After selling his first brand (Gérald Genta) to Bulgari in 2000, Gérald Charles Genta founded a second personal brand the same year: Gérald Charles, named for his given names. The brand's reason for existing was simple: Genta wanted to reserve the asymmetric cushion-case Maestro design for himself rather than sell it to Bulgari with the rest of the original Genta IP. The Maestro was a case shape Genta had personally drawn and worn for decades but never commercialised under the Genta brand.
Through the 2000s and 2010s Gérald Charles remained a small, family-run operation producing the Maestro in low-production runs. After Genta's death in 2011, the brand was stewarded by his widow Evelyne Genta.

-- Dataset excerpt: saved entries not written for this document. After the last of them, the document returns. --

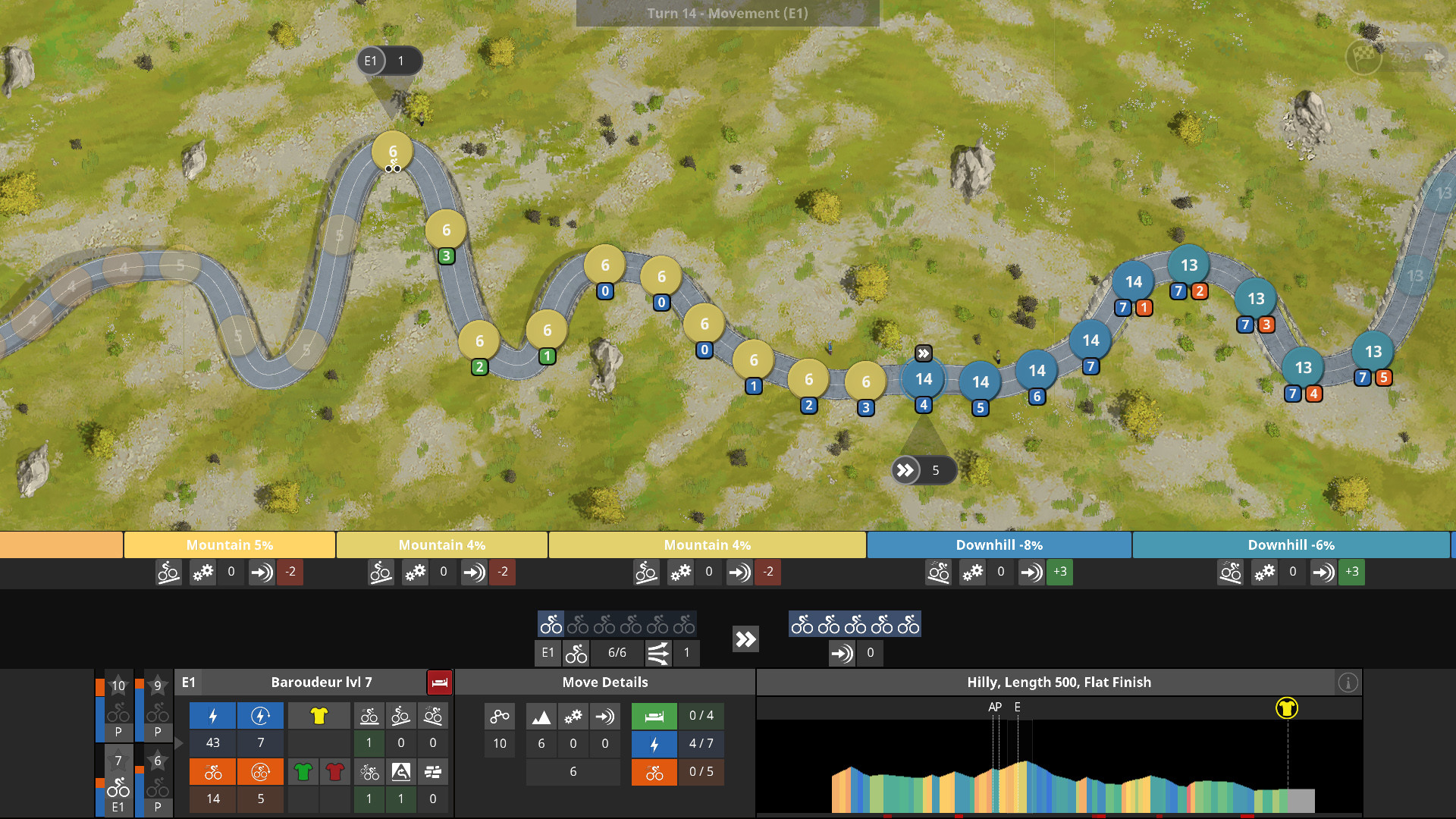Expand the double-chevron marker above rider token 14

(x=923, y=353)
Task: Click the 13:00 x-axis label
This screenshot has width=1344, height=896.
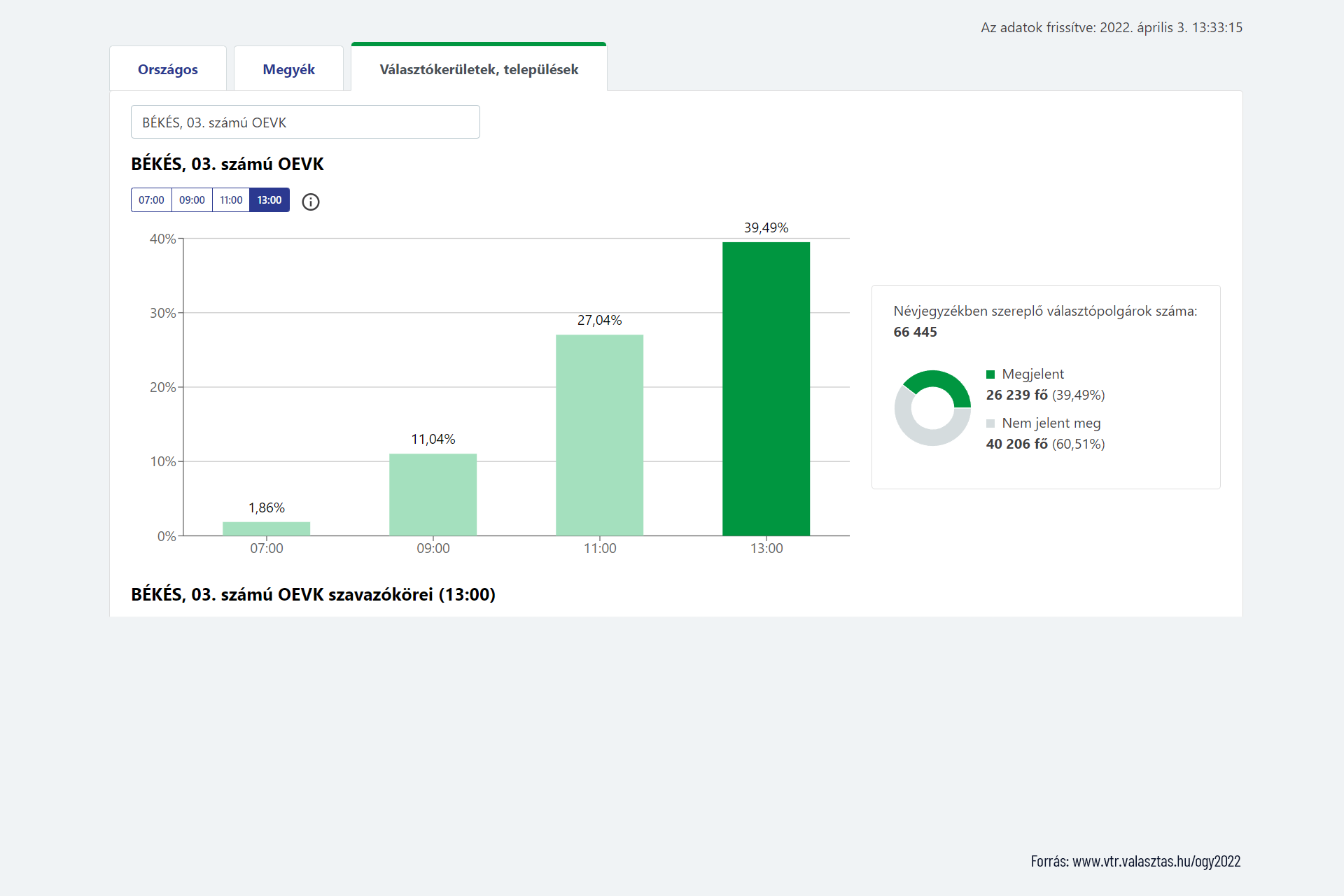Action: click(766, 548)
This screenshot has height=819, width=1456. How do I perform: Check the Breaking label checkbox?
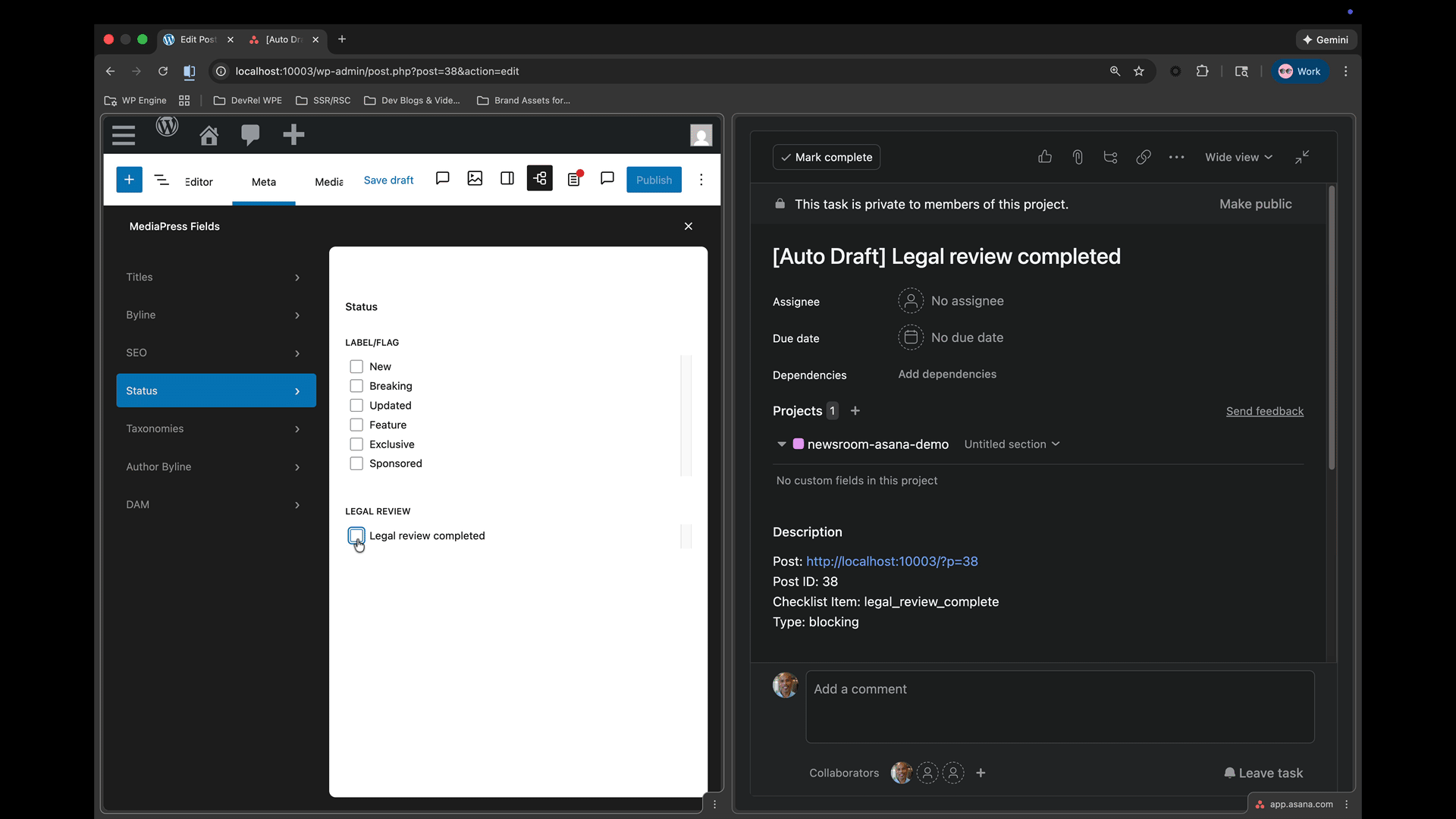pyautogui.click(x=356, y=386)
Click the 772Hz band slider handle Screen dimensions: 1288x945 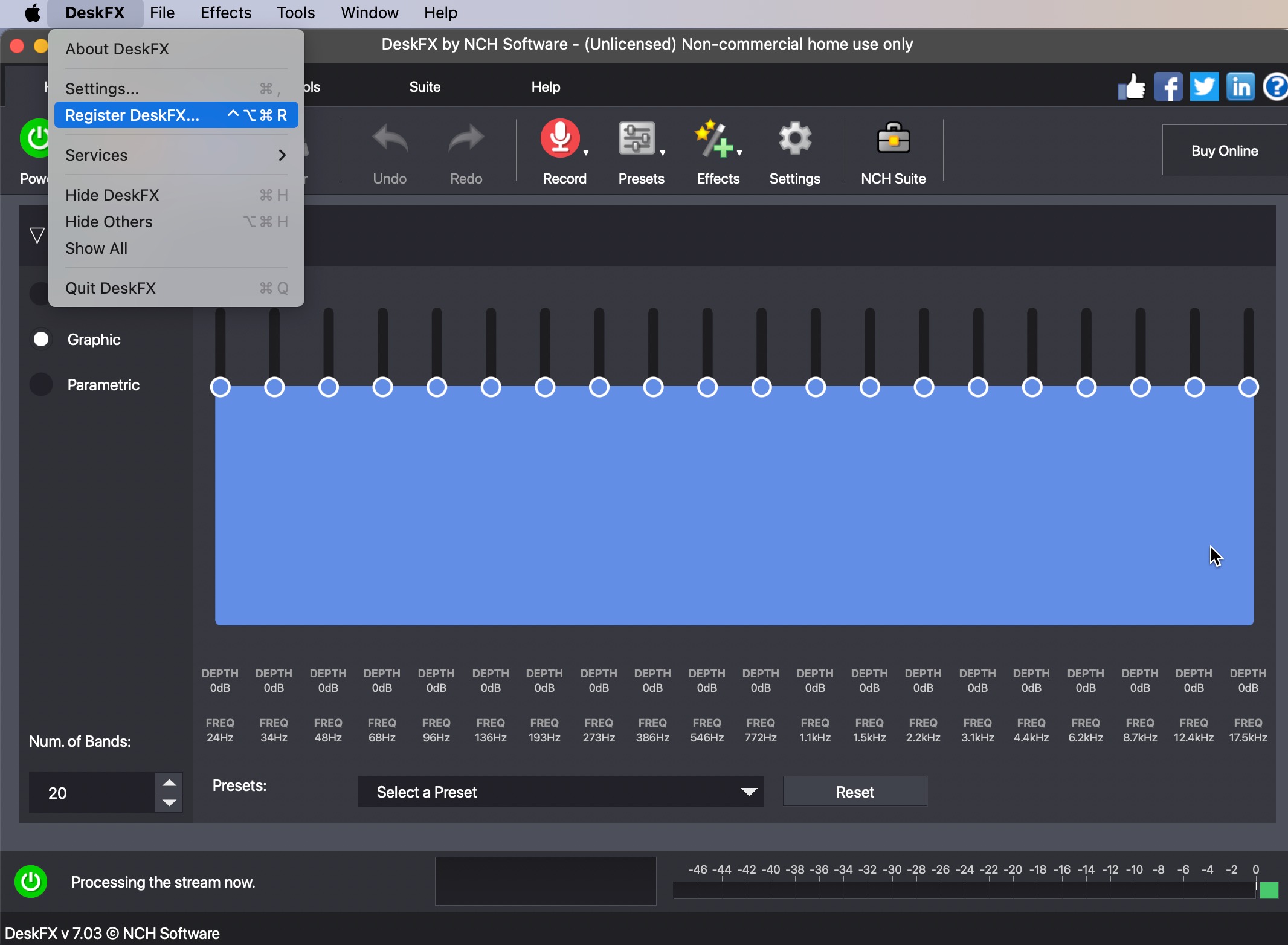pyautogui.click(x=761, y=387)
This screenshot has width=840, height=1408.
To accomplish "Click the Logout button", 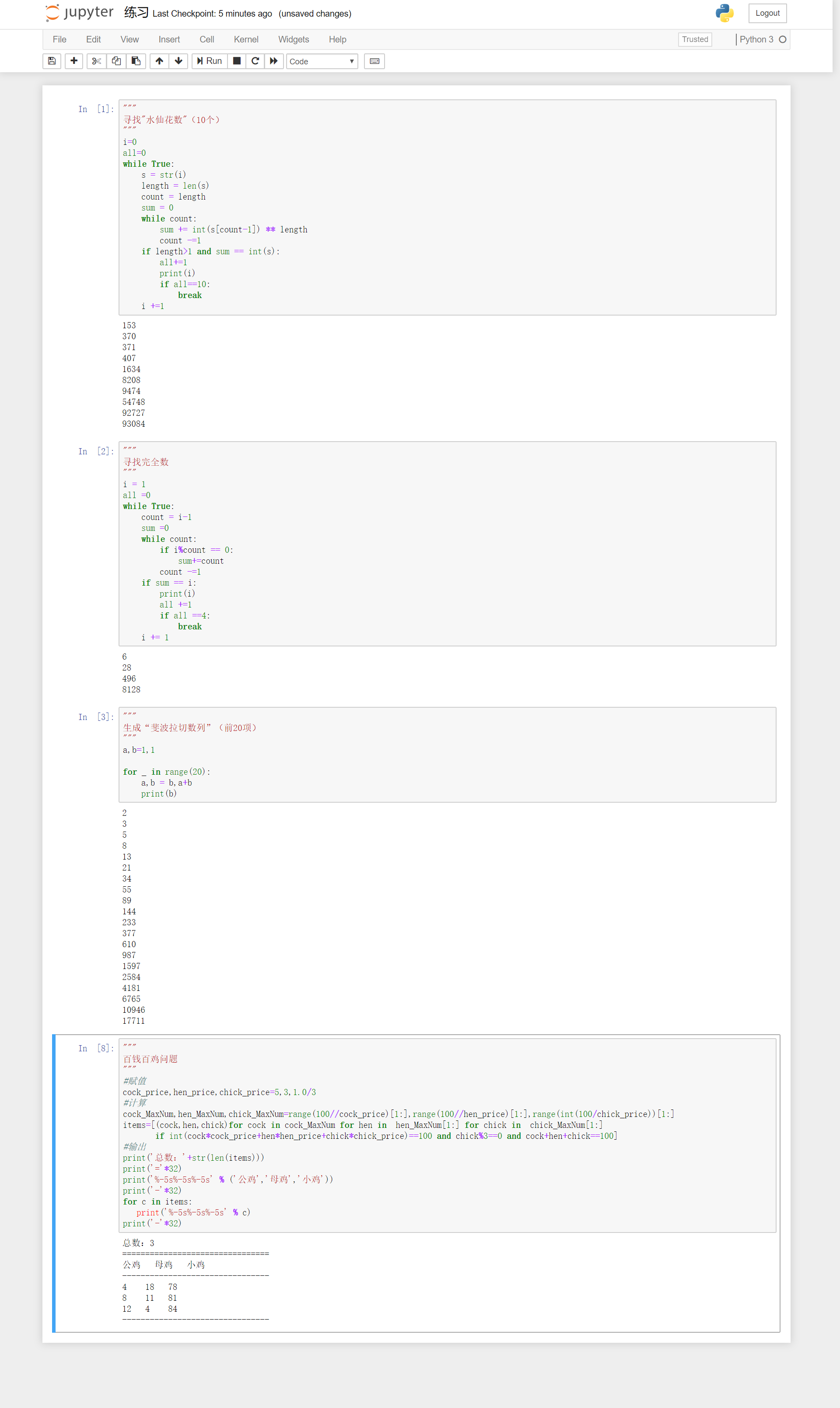I will pos(767,13).
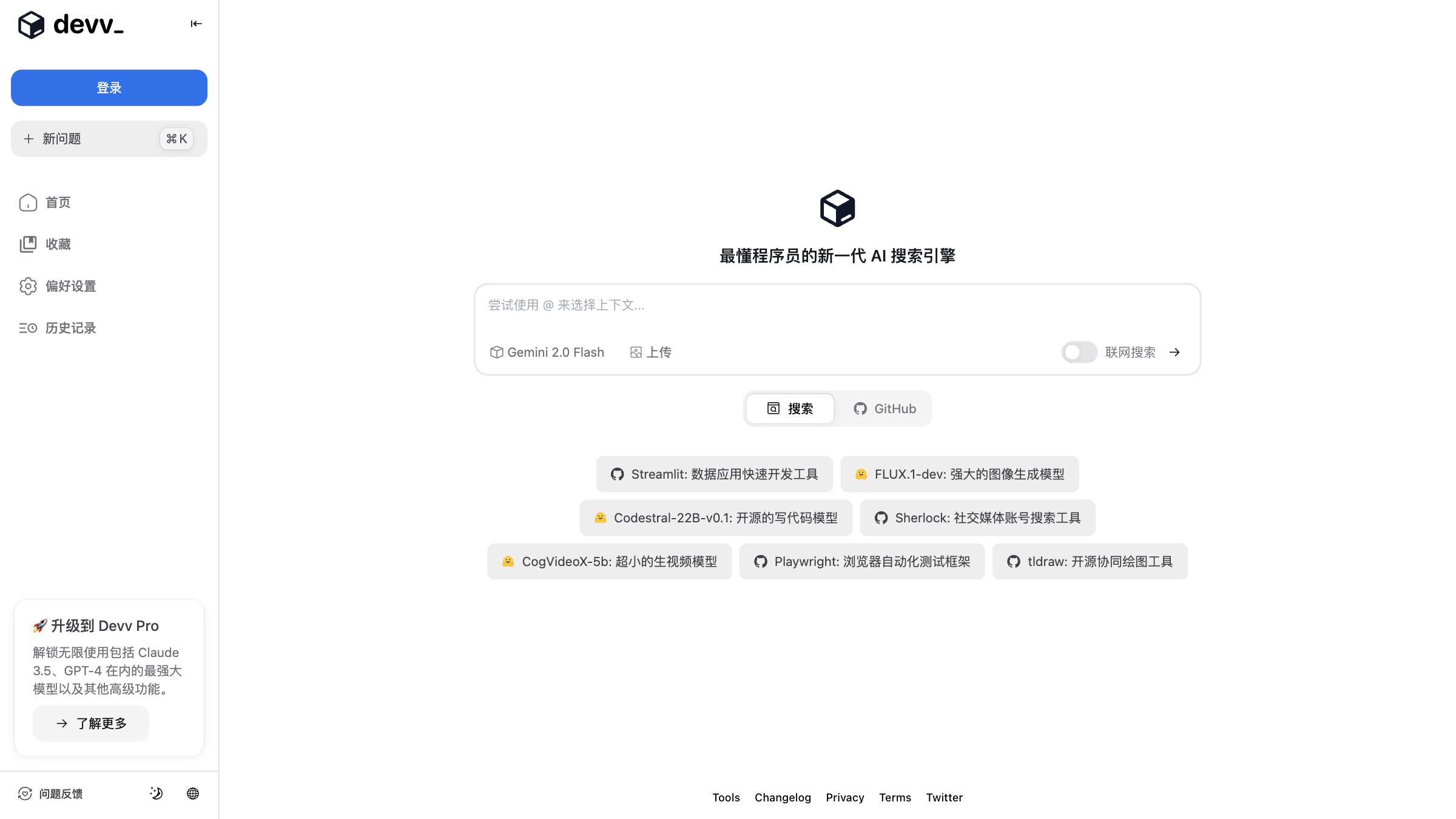Collapse the sidebar
The height and width of the screenshot is (819, 1456).
tap(195, 24)
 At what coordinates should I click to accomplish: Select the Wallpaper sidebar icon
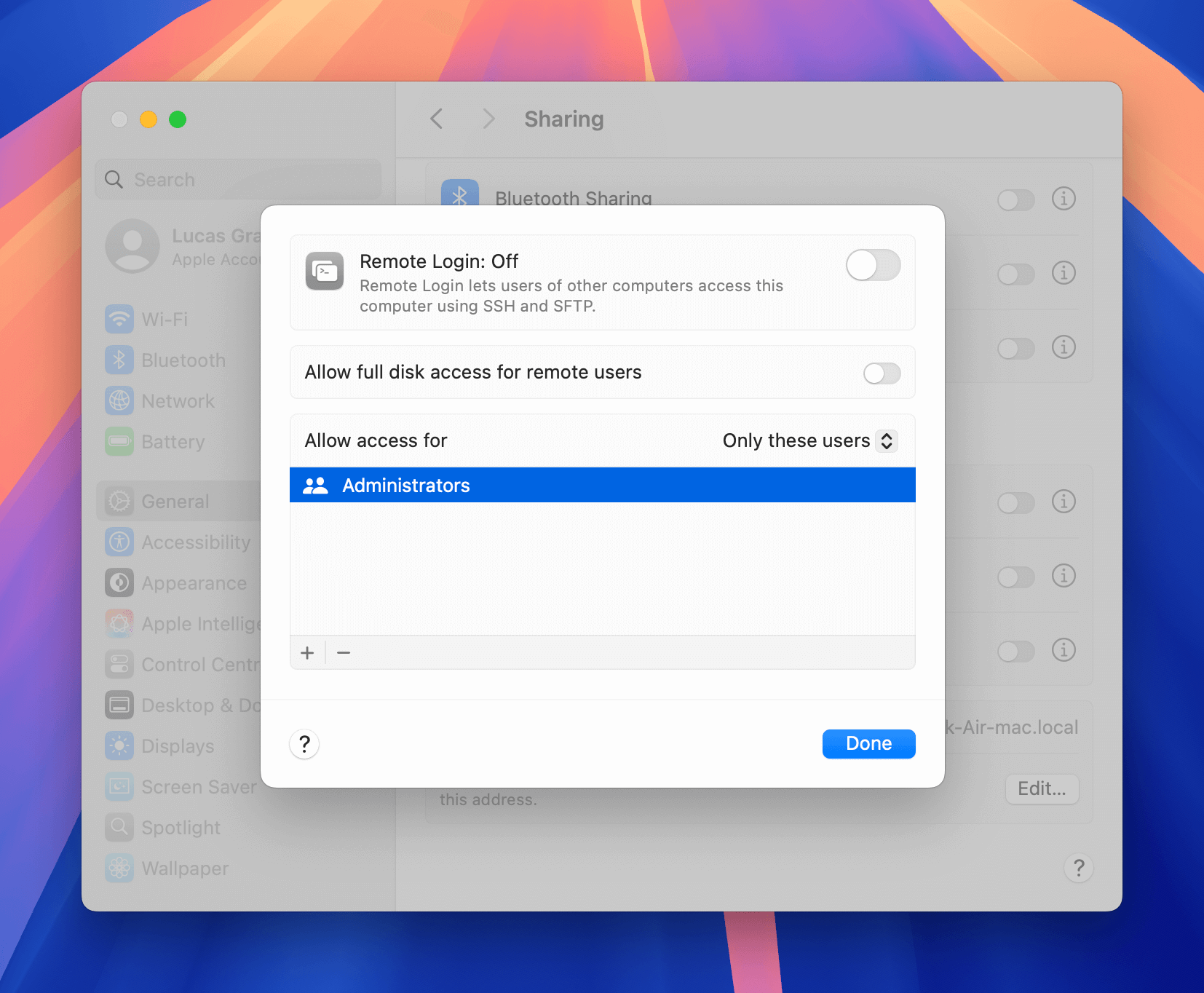click(x=119, y=869)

Production remained small and the brand operated largely outside the mainstream watch-industry spotlight; the Maestro was a niche collectible rather than a commercial force.
In 2022, Gérald Charles was relaunched under new creative leadership with Octavio Garcia (formerly Chief Artistic Officer at Audemars Piguet for 14 years, responsible for much of the Royal Oak Concept work) joining as Creative Director and managing partner. The relaunched brand introduced the Maestro 2.0 (2022), a modernisation of Genta's original Maestro cushion with updated case finishing, updated movement architecture, and contemporary dial options.
The modern collection is built entirely around the Maestro case architecture. References include the Maestro 2.0 (three-hand automatic), Maestrino (38.5mm smaller size), Maestro 9.0 Sport (sport-finished variant), Masterlink (integrated-bracelet sport variant), and limited-edition colourways. Movements are Sellita SW300-based with Gérald Charles modifications, plus La Joux-Perret complicated movements for the higher-tier pieces. Retail runs from approximately CHF 9,500 (Maestro 2.0 Sport steel) to CHF 25,000 (Maestro pink gold) and CHF 80,000+ for limited-edition complicated references. Operations remain in Geneva; Evelyne Genta retains ownership and stewardship.